Do particle and antiparticle annihilate when they meet? Do particle and antiparticle annihilate when they meet? As we know, an electron and a positron will annihilate when they meet. However, many quarks and antiquarks do not annihilate, but coexist as mesons. For example, a neutral pion $\pi^{0}$ is made up of $u, \overline{u}, d, \overline{d}$; a meson $\eta$ is made up of $u, \overline{u}, d, \overline{d}, s, \overline{s}$; a meson $\eta_{c}$ is made up of $c, \overline{c}$; a meson $\phi$ is made up of $s, \overline{s}$; and a meson $\Upsilon$ is made up of $b, \overline{b}$ . Why do these quark-antiquark pairs not annihilate?

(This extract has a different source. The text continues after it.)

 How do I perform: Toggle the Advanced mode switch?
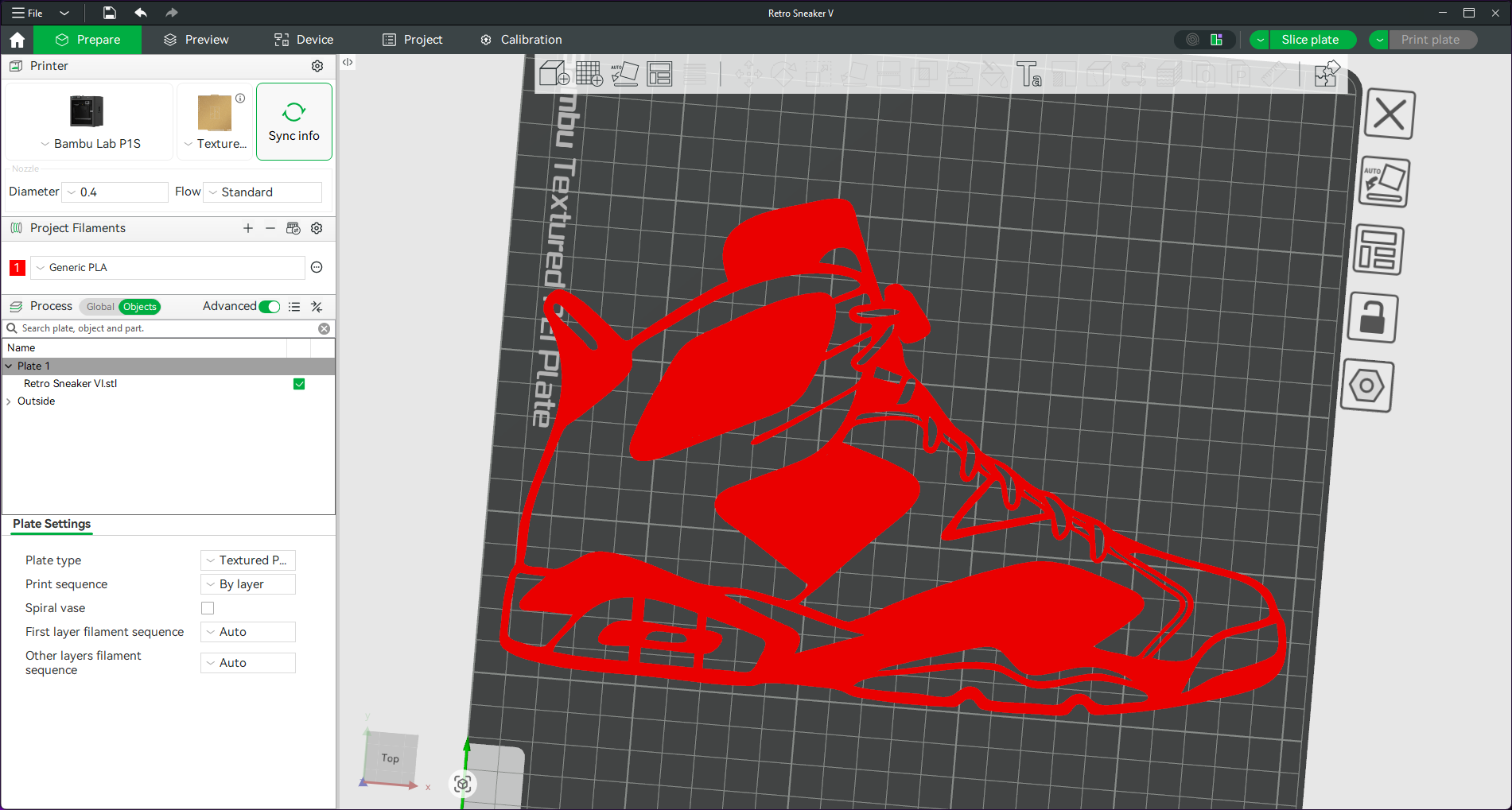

 A: Mesons are unstable and decay , either through the weak decay of a quark in the charged cases, or  because quark + antiquark annihilate in the neutral through the strong interaction. The strong interaction allows also for other decays, with no annihilations by the ability of gluons to generate a quark antiquark pair and create new resonances or particles ( example phi to K+K-) if the energy is enough  and quantum numbers conservation allow it .
The pi0 can only decay electromagnetically, quark annihilating on antiquark and giving two photons, because there is nothing composed of quarks it can decay to through the strong interaction. Example the phi, which has a branching ratio to s s_bar and can decay to rho pi, i.e. the s annihilates on the s_bar, (it also  goes into K+K-). The decay is very fast because it is a strong interaction one.
In the interactions, they form a temporary bound state . Similar to the positronium bound state,  but much more complicated because of the strong interaction. Given the appropriate conditions a bound state exists temporarily, but there is a probability  of annihilating from an overlap of the wavefunctions.  When looking at the Y decays (page 147) there are so many channels open by quantum numbers and energy so some decays carry the b b_bar through, but the dominant involve an annihilation.
BTW within a  proton, quark antiquark pair are continuously created and annihilated, for example.
A: The meson you describe are made up of a quark and its antiquarks and are called quarkonia. Of course, all mesons are unstable, but they do not necessarily decay via annihilation.
When you say "annihilate", you probably think of a process 
$$ q\bar q \longrightarrow \text{single intermediate particle}\longrightarrow \text{decay products}\,.$$
However, this process is forbidden fpor QCD, where the intermediate particle would be a gluon, because the meson is colour-neutral. Hence, only electroweak decays are possible (via $\gamma$ or $Z$). Depending on the state, there can be additional conserved quantities (spin, parity) that prohibit a direct annihilation of this type -- for example, the $c\bar c$ state $\eta_c$ has $J=0$, so it cannot decay into an intermediate vector boson. And finally, even when annihilation  is possible, it might not be the dominant decay mode, as direct electroweak annihilation competes with QCD loop processes or weak decays of heavy quarks. 
(Note that generally, meson properties are quite hard to compute because of the nonperturbative nature of QCD at low energies.)